Fingolimod First-Dose Effects in the PREFERMS Real-World Study of Patients with Relapsing–Remitting Multiple Sclerosis

Background: Fingolimod treatment initiation is associated with transient, typically asymptomatic bradycardia. Phase 3 study data have demonstrated that symptomatic bradycardia and atrioventricular block (AVB) are uncommon and do not require intervention. Real-world evidence supports these findings.

Objectives: To compare the first-dose effects of fingolimod in a real-world cohort of US patients with findings from pivotal phase 3 clinical studies.
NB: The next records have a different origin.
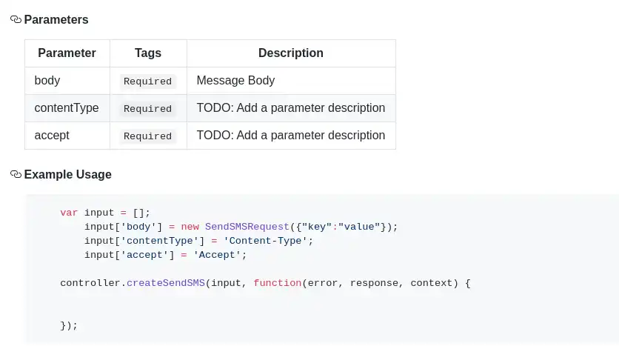Click the Description column header
619x346 pixels.
tap(290, 53)
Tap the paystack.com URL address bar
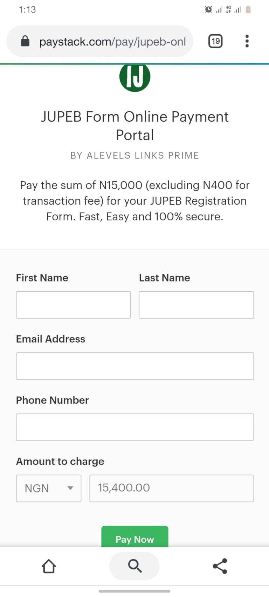Screen dimensions: 269x597 [112, 42]
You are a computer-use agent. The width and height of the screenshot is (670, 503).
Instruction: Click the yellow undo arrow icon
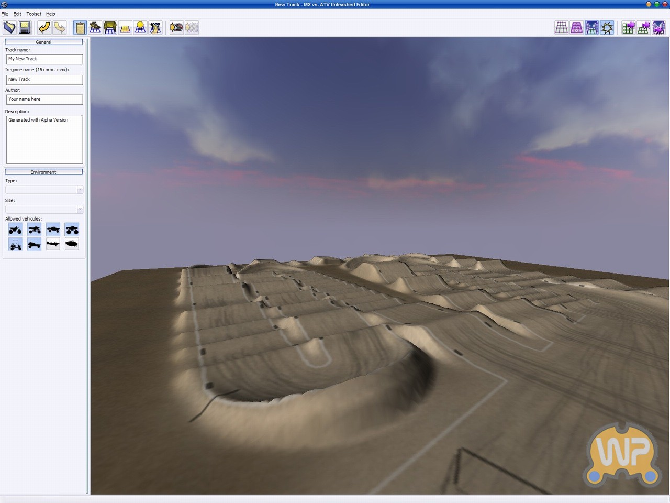[x=44, y=27]
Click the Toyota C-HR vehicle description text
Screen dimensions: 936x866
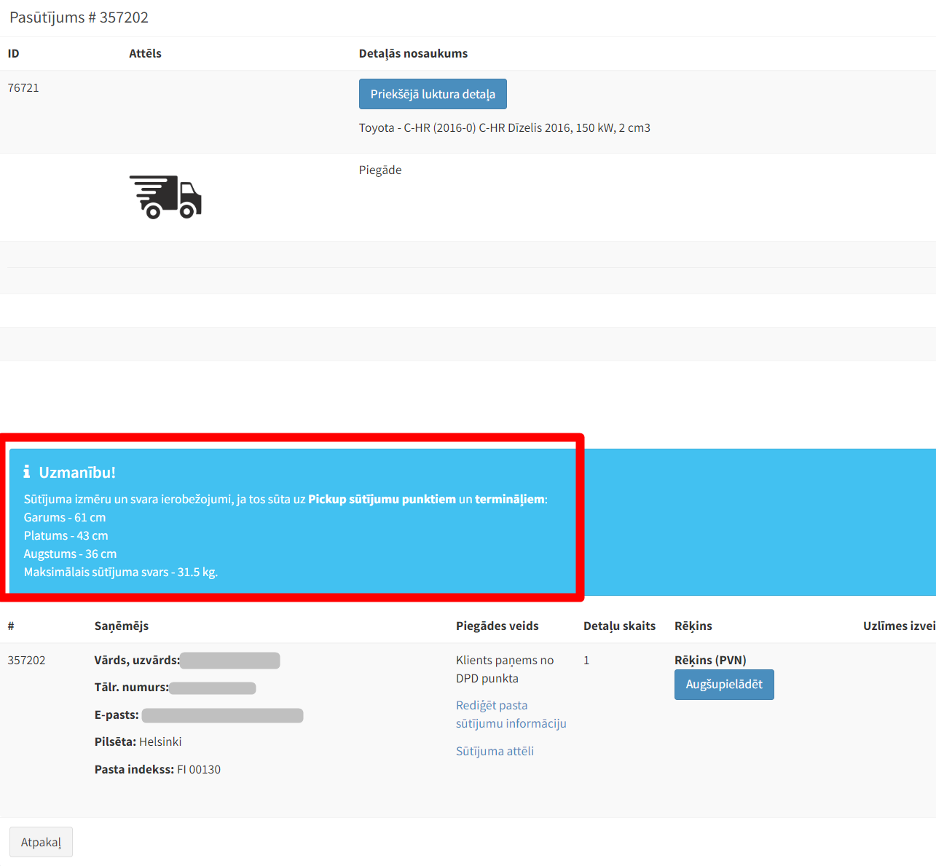[504, 127]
Methods: In the PREFERMS (Prospective, Randomized, active-controlled, open-label study to Evaluate patient retention of Fingolimod versus approved first-line disease modifying thErapies in adults with Relapsing–remitting Multiple Sclerosis) 12-month study, patients were either treatment-naïve or previously treated with interferon, glatiramer acetate, or dimethyl fumarate (<2-month exposure). Patients randomized to fingolimod 0.5mg underwent electrocardiogram monitoring at baseline and 6 hours after first dose, with vital signs recorded hourly. This study provides Descriptive comparisons with pooled data from FREEDOMS, FREEDOMS II, and TRANSFORMS patient populations.

Results: Baseline demographics in PREFERMS (n=637) were generally consistent with those in pooled phase 3 studies (n=1212), although a higher proportion of patients in PREFERMS had existing hypertension (15.7% and 7.8%, respectively). Consistent with phase 3 study findings, the lowest mean heart rate in PREFERMS was reached at 5 hours post-dose (mean change from baseline, –7.3bpm) and began to recover by 6 hours. A similar proportion of patients experienced first-degree AVB in PREFERMS and phase 3 studies (5.6% and 4.7%, respectively), and the incidence of Mobitz I AVB was low in both analyses (0.5% and 0.2%, respectively). A higher proportion of patients in PREFERMS were discharged at 6 hours than in phase 3 studies (90.3% and 83.0%, respectively), fewer patients required extended monitoring after 6 hours (8.3% and 12.9%, respectively), and no patients discontinued on day 1. Patient subgroup analyses will be provided.

Conclusions: The results of this real-world study were consistent with those of previous controlled fingolimod trials and confirmed the benign nature of fingolimod first-dose effects.